The Orion Nebula, aka Messier 42, at centre, with the blue Running Man Nebula (NGC 1973-5-7) above it. The smaller nebula attached to the top edge of M42 is M43. The blue star cluster at top above the Running Man is NGC 1981; the loose star cluster below M42 is NGC 1980. This is a stack of 8 x 5-minute exposures with the Canon EOS Ra mirrorless camera at ISO 800 unfiltered, blended with a stack of 6 x 8-minute exposures at ISO 1600 but through the dual-band Optolong L-Enhance filter that records the faint red nebulosity very well. Blending and masking the filtered with the unfiltered shots allows the faint red nebulosity to come through while retaining the blues, magentas and even subtle greens of the bright nebulosity and the blue of the hot stars as recorded by the “white-light” images. These two sets of long exposures are blended using luminosity masks with a set of 6 x 60-second exposures and 4 x 30-second exposures, both at ISO 400, for recording the bright core of M42 with its Trapezium stars that would otherwise be overexposed into a bright mass with only long exposures. The short exposures were all unfiltered. I applied a high-pass sharpening filter to snap up contrast in the dark lanes. All were through the SharpStar HNT150 Hyperbolic Newtonian Astrograph at its native fast focal ratio of f/2.8. for a focal length of 420mm. Taken from home January 28, 2020. All stacked, aligned and blended in Photoshop 2020. PS’s Auto-Align function aligned all 24 images in one fell swoop in less than a minute.
NGC 281, the Pacman Nebula, in Cassiopeia, taken from home November 21, 2016, as part of testing of the Explore Scientific FCD100 102mm apo refractor. This is a stack of 5 x 6-minute exposures at f/7 with the ES field flattener, and filter-modified Canon 5D MkII at ISO 1600. The bright star is Alpha Cassiopeiae, aka Schedir. North is to the left here, to produce a nice composition in portrait mode and with the “pacman” figure more obvious.

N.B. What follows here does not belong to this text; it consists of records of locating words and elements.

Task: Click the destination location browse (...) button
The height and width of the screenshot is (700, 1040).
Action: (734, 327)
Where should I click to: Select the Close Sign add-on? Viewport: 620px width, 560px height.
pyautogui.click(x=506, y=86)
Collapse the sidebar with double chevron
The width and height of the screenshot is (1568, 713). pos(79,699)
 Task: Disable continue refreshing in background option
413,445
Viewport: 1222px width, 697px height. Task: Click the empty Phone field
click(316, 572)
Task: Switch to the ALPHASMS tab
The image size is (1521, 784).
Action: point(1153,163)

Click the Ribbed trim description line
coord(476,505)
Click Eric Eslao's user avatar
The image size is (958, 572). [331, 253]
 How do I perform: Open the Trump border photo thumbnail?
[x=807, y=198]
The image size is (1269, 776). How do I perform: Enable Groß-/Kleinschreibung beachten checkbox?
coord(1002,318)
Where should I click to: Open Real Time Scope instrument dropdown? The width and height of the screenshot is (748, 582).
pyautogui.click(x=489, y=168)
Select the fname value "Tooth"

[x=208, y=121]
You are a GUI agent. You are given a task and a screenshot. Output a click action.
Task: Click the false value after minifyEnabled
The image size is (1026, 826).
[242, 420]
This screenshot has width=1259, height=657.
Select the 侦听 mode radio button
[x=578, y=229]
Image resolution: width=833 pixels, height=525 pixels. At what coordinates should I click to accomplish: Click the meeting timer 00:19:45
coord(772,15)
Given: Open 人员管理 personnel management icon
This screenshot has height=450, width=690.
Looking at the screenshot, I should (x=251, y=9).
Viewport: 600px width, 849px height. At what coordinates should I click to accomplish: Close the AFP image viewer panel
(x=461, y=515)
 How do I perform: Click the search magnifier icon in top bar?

The Lambda Centauri complex, also known as the Running Chicken Nebula IC 2948 (at left) and above it the Pearl Cluster (NGC 3766). Just right of centre is the open cluster IC 2714 ad below it the small barely resolve cluster Mel 105. To the upper right is the nebula complex NGC 3576/81. This is a rich area of sky to explore with binoculars or a low-power telescope with exccellent contrasts between rich starfields and dark nebulas. This is a stack of 4 x 10 minute exposures at f/4.3 with the Borg 77mm astrograph (330mm focal length) and Canon 5D MkII at ISO 800. Taken from Coonabarabran, Australia, March 2014.